Better was to come in the late season endurance races. With the HDT VH Commodore SS now properly homologated, Allan Grice drove his Commodore to pole position in the 1982 James Hardie 1000 at Mount Panorama with a time of 2:17.501 after earlier having been the first driver to lap the 6.172 km circuit in a touring car at better than 100 mph with a lap of 2:17.8 in official qualifying. The Holden VH Commodore SS went on to fill the top four places in the race with the HDT Commodore of Peter Brock and Larry Perkins winning the race.

The Commodore was still a major force in the 1983 Australian Touring Car Championship with both Grice and Brock each winning two of the eight round series. However, they were forced to give best to Allan Moffat and his smaller, lighter (and thus much better suited to the tight Australian tracks) Mazda RX-7. Moffat won four of the eight rounds, and with the emergence of the smaller capacity Nissan Bluebird turbo of George Fury, Brock and Grice finished only 3rd and 4th at the end of the championship.

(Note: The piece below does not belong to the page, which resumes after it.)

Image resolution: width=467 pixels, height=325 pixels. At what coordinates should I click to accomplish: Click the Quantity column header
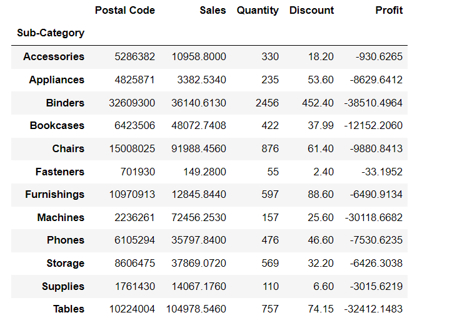[x=258, y=11]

Further homologations grants from the Confederation of Australian Motorsport (CAMS) in August 1983 saw the VH Commodore SS once again the car to beat. Peter Brock set pole position at the 1983 James Hardie 1000 (VH Commodores filled seven of the top 10 spots on the grid), and although his own car suffered a rare engine failure on lap 8 of the race, he and Perkins then moved into the team's second car with its lead driver John Harvey to go on and win the race. The second HDT car was in fact the 1982 winning car giving the Commodore the distinction of being the only car to twice win the Bathurst 1000. The VH Commodore would fill six of the top 10 finishing positions in the race.

The VH continued to be a major force into 1984, with Brock winning the opening two rounds of the 1984 ATCC before finishing second to Moffat's Mazda in Round 3. However, Brock was to miss two rounds of the series while racing a Porsche 956 at the 1000 km of Silverstone and Le Mans 24 Hours. Brock would eventually finish second in the championship behind the Ford XE Falcon of Dick Johnson. The VH Commodore SS has the distinction of winning the final ATCC race held under the locally developed Group C regulations when Allan Grice won the 7th and final round of the championship at the Adelaide International Raceway on 1 July.

The VH Commodore SS was succeeded by the Holden VK Commodore in the last half of 1984, though it was only the HDT, Roadways and Warren Cullen's team who would race the new model. The VH remained the Commodore of choice for the privateers. The model's touring car racing life ended at the completion of the 1984 season as CAMS had decided that new rules based on the FIA's international Group A regulations would apply to Australian Touring Cars from the beginning of 1985.

The VH Commodore also proved to be popular in Sports Sedan racing as well as in speedway.